In the novels Forge of God and Anvil of Stars, by Greg Bear, the star-faring species of the galaxy consider self-replicating probes to be a menace without equal and formed a very loose alliance called the Law, whose purpose was to hunt down and destroy not only any self-replicating probes it finds but also to punish their building species with extinction.
One method that can be used to avoid the potential explosion of evolved self-replicators is to use a programmed limitation to the number of generations the probes can go through. A dozen or so generations (resulting in a total of a few thousand probes) would be enough to explore a local interstellar neighboorhood without incurring any serious statistical risk of replicator evolution.

SELF-REPLICATING INTERSTELLAR NANO PROBES
Tech Level: 18
I’ve encountered this idea primarily through the novel Assemblers of Infinity by Kevin J. Anderson. Instead of a single, large, factory-like macroscopic probe, the building race instead shoots out many millions of microscopic nanites (nanotech robots) in the direction of a nearby star system. The majority of these probes will most likely be lost, passing through the system without encountering any physical body, or falling into the star or gas giants and meeting their destruction.

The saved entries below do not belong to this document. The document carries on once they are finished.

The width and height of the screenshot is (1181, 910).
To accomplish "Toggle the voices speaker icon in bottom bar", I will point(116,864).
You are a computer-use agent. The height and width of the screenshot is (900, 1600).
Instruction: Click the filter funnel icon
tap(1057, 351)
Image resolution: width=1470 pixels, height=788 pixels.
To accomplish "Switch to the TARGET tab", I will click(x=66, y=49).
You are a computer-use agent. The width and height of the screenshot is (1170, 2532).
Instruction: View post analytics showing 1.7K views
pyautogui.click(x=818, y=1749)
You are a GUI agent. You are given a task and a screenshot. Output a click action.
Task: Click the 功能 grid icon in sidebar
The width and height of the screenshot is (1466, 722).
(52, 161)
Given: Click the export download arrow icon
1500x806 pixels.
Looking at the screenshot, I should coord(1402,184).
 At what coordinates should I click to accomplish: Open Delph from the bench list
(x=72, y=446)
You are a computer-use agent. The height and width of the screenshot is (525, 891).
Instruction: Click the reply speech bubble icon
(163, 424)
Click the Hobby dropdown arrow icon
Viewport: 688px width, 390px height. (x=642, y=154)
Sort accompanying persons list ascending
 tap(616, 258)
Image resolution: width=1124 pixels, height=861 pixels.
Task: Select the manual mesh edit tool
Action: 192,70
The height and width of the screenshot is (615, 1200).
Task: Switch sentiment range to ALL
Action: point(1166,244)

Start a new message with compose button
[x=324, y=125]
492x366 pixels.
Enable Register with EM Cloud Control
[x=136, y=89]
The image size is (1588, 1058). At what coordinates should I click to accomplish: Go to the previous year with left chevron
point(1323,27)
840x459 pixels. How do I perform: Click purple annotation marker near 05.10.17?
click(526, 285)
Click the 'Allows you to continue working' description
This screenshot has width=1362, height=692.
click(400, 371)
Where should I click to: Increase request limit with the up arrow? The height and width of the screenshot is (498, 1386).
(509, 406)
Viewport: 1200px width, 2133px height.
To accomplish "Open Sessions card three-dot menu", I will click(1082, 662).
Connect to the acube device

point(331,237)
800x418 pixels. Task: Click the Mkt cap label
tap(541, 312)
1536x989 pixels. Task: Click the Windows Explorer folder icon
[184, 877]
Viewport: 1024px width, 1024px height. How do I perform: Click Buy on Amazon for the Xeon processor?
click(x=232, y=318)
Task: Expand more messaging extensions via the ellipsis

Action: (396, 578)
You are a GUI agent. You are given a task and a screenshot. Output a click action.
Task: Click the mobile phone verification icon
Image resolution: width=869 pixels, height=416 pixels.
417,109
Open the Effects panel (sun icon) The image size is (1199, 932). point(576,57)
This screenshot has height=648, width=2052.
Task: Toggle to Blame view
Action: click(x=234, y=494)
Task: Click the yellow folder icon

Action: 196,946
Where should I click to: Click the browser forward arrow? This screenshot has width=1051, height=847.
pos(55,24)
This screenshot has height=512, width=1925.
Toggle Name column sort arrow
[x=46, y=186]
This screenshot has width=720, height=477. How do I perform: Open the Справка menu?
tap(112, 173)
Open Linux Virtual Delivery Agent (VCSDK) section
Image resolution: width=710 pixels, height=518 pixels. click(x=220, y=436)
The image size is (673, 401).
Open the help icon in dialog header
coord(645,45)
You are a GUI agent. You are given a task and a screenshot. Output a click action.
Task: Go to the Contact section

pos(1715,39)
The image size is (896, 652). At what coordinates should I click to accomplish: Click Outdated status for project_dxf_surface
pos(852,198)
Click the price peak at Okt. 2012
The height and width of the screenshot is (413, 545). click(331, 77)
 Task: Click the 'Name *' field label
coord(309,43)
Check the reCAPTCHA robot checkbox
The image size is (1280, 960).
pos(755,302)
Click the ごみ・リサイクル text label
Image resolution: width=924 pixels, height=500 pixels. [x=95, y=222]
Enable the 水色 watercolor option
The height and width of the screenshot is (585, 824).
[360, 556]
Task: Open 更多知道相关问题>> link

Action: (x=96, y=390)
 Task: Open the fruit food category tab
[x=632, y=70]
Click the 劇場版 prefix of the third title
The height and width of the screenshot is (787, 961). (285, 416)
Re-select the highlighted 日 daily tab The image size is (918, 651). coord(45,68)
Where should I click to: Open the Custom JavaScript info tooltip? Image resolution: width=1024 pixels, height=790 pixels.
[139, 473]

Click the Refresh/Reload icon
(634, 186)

However, the trajectories of a small fraction will intersect solid bodies such as moons, planets, and asteroids. The nanites, of course, would be built in such a way as to withstand high-speed impacts with material bodies. After landing, the nanites begin replicating themselves, and when enough of them are present they begin construction of larger-scale structures to complete whatever task their builders meant for them to do at the target system. When this is done, they assemble a nanite launcher to shoot their daughter units at a nearby star system to repeat the process.
The power and versatility of a nanotech-based mineral extraction and fabrication process can be near-unlimited, allowing the nanoprobes to accomplish tasks that are generally considered to be beyond macroscopic probes. In Assemblers of Infinity, for example, the nanite assemblers that had landed on the Moon completed not only a macroscopic launch facility to signal its building race but by the novel’s end had recreated their creators biologically by building them up molecule by molecule.